Project: Deep Q-Network for ATARI Snake Game

Overview

The aim of the project was to implement Deep QNetworks, following the description contained in Playing Atari with Deep Reinforcement Learning and in particular to exploit it to make an agent learn how to play Snake game.

Instead of directly implementing DQN using CNNs, we progressively build up different models, starting from basic Qlearning algorithms and moving towards MLP, in order to deal with increasing complexity of the game. The code for all the trials we made is available, along with one simple version of Snake game, which can be played using all the models trained, from standard tabular methods to DQN.

  • Key Technologies: Python, Pytorch, OpenAI Gym
    The agent finally learns to play the game

    The agent finally learns to play the game


Project Details

This worked serves as unified enviroment to train and test different models on the Snake game. The game is implemented using OpenAI Gym, which provides a simple interface to interact with the game. The code is structured in the following way:

  • game folder: it contains the code to load a pretrained model and play;
  • notebook folder: it contains step-by-step explanations of what was implemented, one notebook is available for basic QLearning, QNetworks and DQN;
  • results folder: it contains the results obtained along with the different models configurations and the corresponding trained models to be used to play the game;
  • src_code folder: it contains the implementation of each model and it is divided into the subsections of incremental complexity, which lead us to implementation of DQN.

After the train is possible to run tests specifying which model to employ and save the result as gif. The code contain also a script to automatically run the train on a slurm server.

Training: The training process was constrained by limited access to the university’s computing resources and time. To experiment with various proxies, we opted for a simplified Deep Q-Network (DQN) using a Multilayer Perceptron (MLP) rather than a Convolutional Neural Network (CNN). We attempted to expedite training by leveraging vectorization capabilities of the GYM library, but this did not yield noticeable improvements.

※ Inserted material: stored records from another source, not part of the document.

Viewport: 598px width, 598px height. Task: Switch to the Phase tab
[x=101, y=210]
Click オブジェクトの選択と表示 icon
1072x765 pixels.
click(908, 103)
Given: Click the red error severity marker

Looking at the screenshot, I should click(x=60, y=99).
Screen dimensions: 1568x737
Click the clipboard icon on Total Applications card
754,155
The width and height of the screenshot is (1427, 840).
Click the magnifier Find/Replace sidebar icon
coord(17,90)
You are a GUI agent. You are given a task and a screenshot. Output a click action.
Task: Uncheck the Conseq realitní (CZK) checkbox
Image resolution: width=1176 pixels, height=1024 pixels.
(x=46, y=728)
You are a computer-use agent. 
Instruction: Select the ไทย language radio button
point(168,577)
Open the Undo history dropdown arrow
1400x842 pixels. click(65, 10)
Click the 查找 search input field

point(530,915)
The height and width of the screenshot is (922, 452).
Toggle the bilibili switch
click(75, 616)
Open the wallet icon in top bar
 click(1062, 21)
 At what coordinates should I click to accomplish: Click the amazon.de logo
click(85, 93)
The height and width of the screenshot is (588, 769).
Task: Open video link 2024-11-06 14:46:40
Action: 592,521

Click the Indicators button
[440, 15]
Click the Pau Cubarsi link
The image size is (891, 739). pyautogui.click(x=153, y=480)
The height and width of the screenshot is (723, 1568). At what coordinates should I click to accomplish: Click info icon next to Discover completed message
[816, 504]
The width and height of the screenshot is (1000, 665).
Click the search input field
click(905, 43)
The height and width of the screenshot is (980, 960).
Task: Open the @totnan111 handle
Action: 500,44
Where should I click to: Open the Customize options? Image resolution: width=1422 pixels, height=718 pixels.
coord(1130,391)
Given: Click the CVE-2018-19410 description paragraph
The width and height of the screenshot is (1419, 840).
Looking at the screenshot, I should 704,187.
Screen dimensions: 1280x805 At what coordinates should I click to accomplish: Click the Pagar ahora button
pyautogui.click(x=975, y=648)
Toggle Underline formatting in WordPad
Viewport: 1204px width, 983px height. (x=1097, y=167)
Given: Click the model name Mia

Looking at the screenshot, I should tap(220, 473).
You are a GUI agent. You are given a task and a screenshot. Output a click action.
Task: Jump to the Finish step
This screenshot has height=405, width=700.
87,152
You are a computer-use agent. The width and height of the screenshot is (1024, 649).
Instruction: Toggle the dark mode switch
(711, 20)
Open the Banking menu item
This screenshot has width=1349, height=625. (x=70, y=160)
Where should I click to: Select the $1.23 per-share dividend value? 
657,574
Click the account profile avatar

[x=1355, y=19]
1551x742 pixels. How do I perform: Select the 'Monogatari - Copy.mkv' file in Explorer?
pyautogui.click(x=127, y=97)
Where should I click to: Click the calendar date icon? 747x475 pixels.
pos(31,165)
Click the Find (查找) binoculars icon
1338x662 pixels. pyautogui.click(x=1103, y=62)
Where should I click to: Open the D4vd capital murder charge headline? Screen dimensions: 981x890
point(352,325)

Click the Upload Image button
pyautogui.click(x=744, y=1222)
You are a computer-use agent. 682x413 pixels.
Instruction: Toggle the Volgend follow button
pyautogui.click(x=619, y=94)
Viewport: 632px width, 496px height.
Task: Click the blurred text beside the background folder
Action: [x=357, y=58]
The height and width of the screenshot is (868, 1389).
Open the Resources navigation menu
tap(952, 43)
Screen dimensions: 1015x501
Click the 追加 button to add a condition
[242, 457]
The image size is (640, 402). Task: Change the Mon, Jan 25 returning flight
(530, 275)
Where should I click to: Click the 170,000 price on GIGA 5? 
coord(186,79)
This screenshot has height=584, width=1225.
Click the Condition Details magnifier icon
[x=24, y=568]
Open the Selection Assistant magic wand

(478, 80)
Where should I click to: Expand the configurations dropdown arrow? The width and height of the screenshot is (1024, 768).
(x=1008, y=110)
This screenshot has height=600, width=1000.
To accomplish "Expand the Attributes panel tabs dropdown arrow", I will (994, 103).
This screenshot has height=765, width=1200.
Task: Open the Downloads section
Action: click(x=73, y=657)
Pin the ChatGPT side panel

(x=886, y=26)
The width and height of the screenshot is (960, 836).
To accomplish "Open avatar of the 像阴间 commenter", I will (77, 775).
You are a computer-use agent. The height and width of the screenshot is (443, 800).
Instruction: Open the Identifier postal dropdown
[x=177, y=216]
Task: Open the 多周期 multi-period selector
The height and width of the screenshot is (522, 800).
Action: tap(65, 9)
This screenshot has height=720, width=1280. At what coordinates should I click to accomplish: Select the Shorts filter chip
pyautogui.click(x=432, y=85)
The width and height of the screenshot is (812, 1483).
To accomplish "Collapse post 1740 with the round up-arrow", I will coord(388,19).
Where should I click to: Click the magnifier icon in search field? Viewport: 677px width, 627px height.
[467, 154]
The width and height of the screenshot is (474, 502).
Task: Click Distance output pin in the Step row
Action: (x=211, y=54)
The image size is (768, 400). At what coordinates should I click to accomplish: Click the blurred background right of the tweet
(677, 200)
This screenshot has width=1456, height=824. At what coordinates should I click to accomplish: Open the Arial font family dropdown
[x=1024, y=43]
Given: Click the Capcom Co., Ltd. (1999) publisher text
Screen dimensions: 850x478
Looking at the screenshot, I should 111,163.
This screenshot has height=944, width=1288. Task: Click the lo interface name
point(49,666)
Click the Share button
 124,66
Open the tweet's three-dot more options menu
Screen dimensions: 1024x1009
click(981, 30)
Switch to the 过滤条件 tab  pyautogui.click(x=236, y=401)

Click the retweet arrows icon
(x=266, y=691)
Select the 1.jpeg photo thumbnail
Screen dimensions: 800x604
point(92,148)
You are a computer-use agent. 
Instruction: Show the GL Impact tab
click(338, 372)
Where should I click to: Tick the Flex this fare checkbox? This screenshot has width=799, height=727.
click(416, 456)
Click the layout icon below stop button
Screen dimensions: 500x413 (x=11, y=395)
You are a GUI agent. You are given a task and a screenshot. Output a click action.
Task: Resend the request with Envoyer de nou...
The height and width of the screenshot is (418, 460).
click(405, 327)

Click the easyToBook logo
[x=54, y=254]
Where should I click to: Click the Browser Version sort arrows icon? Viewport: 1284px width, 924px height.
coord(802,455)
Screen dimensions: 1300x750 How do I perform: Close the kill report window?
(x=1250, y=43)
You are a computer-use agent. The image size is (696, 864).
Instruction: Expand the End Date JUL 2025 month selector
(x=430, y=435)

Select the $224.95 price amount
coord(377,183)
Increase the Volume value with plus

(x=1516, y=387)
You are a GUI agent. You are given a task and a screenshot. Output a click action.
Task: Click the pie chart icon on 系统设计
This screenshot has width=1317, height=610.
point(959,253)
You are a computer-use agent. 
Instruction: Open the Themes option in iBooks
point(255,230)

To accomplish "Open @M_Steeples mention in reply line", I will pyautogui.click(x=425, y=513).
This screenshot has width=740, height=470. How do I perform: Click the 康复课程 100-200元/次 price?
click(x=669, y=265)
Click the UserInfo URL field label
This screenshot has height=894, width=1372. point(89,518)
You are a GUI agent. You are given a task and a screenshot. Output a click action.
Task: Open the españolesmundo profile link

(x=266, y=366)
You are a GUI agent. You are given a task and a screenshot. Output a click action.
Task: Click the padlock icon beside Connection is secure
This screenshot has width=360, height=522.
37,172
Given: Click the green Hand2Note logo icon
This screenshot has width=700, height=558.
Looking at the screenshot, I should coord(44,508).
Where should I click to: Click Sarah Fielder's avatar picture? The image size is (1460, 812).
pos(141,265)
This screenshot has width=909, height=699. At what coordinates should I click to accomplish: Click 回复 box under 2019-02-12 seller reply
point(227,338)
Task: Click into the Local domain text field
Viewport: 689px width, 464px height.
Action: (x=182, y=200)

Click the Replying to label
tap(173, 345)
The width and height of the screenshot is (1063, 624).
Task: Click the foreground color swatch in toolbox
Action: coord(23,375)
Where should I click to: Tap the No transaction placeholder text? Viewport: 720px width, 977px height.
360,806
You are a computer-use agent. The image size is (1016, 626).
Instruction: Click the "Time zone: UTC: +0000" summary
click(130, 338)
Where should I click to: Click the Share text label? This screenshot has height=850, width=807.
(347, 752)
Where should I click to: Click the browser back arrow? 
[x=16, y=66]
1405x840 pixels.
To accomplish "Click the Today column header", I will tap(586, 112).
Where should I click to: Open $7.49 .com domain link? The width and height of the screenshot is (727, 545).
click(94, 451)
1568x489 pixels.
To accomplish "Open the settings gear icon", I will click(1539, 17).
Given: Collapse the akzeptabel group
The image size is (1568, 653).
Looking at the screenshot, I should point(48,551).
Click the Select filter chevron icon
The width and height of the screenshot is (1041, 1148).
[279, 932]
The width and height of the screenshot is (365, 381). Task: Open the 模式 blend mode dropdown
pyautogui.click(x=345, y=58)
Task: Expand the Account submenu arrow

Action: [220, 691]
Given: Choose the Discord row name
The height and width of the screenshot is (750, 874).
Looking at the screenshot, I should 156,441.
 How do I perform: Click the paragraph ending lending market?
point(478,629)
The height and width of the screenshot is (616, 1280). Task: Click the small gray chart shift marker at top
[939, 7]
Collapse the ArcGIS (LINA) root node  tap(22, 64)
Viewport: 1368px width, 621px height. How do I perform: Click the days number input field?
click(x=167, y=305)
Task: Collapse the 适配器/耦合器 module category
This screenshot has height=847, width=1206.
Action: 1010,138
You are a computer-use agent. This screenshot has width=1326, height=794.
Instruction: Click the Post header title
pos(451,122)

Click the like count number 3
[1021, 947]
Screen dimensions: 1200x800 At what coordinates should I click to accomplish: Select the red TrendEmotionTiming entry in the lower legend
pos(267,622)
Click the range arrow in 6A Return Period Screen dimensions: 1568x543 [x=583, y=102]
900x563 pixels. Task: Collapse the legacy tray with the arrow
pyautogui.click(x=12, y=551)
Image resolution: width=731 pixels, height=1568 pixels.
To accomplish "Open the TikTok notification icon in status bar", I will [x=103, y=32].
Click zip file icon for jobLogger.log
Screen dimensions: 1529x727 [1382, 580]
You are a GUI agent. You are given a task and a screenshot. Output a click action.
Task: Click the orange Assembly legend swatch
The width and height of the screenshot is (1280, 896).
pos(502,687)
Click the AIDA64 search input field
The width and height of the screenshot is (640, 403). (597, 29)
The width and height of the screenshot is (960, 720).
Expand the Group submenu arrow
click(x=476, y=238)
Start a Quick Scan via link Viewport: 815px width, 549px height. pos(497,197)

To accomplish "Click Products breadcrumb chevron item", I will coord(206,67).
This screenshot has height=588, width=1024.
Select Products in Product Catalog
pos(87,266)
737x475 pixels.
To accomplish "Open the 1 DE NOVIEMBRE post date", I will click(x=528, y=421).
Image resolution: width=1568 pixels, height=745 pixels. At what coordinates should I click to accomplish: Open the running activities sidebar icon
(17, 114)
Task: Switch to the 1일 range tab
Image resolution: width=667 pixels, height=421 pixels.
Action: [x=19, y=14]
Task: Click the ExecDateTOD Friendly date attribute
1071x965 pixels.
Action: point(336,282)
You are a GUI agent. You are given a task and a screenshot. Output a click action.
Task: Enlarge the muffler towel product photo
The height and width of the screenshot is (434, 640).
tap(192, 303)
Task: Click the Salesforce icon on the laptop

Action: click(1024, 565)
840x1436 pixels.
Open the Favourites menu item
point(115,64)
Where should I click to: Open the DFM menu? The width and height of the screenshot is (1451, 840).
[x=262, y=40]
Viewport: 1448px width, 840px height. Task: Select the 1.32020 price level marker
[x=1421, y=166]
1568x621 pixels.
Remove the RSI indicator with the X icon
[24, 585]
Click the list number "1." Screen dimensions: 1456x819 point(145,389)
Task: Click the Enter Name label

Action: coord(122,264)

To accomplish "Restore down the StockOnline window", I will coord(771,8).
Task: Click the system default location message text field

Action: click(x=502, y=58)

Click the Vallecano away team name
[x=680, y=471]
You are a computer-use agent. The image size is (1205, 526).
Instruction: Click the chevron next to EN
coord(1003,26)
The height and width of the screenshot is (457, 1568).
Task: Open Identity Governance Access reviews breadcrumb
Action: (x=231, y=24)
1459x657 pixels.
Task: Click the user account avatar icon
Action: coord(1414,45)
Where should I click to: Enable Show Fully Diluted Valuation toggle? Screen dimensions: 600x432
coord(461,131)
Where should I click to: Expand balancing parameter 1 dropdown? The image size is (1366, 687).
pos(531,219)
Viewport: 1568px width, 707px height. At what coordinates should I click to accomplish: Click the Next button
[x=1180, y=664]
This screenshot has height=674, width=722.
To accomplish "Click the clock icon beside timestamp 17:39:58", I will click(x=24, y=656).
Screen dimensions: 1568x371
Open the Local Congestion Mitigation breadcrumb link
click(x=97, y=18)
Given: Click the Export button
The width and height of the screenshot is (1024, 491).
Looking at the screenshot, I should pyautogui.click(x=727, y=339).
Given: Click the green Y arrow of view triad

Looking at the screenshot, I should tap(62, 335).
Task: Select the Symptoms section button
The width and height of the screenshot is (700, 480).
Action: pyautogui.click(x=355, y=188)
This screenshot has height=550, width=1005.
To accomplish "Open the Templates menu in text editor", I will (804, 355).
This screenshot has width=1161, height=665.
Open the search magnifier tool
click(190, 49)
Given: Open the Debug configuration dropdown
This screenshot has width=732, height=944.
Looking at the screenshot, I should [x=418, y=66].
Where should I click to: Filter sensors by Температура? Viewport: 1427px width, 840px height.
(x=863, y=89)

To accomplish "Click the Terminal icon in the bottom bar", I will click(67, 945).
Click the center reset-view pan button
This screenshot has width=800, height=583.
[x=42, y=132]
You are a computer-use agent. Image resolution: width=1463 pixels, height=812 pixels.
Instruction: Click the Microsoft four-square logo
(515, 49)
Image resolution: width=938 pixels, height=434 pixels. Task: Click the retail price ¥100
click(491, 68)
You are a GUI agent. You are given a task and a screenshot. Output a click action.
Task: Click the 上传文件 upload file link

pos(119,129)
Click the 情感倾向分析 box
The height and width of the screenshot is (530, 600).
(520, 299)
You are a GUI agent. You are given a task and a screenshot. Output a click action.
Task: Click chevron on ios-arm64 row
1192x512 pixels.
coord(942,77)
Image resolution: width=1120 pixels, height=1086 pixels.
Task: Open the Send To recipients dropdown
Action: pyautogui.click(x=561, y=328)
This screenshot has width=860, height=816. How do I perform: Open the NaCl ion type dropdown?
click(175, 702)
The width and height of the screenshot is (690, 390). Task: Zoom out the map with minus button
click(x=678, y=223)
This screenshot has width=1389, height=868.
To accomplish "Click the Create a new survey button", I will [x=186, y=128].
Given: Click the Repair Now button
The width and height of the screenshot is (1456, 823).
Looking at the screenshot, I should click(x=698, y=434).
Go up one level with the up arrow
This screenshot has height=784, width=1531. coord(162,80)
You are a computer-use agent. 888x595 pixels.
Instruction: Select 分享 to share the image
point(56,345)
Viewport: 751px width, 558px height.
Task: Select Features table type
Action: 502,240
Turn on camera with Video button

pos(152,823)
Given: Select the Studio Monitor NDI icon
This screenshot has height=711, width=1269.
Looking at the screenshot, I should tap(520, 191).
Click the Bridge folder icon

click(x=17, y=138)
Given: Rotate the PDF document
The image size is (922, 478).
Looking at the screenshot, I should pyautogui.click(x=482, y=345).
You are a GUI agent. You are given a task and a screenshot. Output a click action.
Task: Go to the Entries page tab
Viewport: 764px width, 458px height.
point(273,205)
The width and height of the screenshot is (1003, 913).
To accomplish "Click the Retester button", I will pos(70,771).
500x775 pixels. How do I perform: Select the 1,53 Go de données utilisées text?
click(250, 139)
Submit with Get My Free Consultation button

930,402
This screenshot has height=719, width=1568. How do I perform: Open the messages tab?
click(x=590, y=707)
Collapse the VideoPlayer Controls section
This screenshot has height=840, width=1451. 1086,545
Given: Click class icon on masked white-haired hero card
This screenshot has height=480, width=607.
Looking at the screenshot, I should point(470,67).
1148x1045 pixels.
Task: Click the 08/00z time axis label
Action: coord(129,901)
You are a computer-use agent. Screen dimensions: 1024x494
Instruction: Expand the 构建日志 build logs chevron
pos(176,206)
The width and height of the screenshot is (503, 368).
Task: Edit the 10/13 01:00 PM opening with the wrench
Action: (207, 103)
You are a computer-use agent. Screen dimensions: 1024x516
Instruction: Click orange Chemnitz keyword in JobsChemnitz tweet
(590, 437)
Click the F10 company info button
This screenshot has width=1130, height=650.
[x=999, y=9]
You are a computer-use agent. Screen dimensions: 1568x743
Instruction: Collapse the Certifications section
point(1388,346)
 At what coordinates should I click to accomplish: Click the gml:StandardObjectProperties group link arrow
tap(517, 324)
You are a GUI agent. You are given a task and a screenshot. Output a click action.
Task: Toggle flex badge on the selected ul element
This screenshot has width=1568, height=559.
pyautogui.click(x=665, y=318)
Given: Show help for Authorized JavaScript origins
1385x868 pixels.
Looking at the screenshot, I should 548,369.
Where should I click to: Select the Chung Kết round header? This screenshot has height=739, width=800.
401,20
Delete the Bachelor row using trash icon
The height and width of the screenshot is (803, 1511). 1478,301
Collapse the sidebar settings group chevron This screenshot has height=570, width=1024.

A critical adjustment that significantly impacted performance was the strategy for handling instances where the snake in the game ate itself. We observed that ending the game or imposing a high penalty for this error was not effective. Instead, we initially programmed the snake to avoid eating itself during the early training phase, allowing the agent to explore more effectively. Once the agent learned to reach the food, we reintroduced the self-eating possibility. Eventually, the agent successfully learned to play the game without eating itself.

Challenges and Solutions

  • Setting the reward function. Building our models incrementally has allowed us to have a control on what the snake was doing and an execution time small enough to check results and apply suitable corrections.
  • Deciding the best way to create the input of the CNN. We experimented with a multi-channel input approach to distinguish instances where the snake overlapped itself. In this method, each channel was dedicated to representing different elements: one for empty spaces, another for non-overlapping snake segments, and a third for overlapping segments of the snake. But this strategy did not yield noticeable improvements. Eventually we decide to use a simple 2d tensor as input where in each box store the count of overlapping segments
  • Choosing the strategy for epsilon decay. The way in which we decay epsilon has a great impact on the results, but in particular on the training time, even in this case having a simpler model, to use as comparison, has been crucial.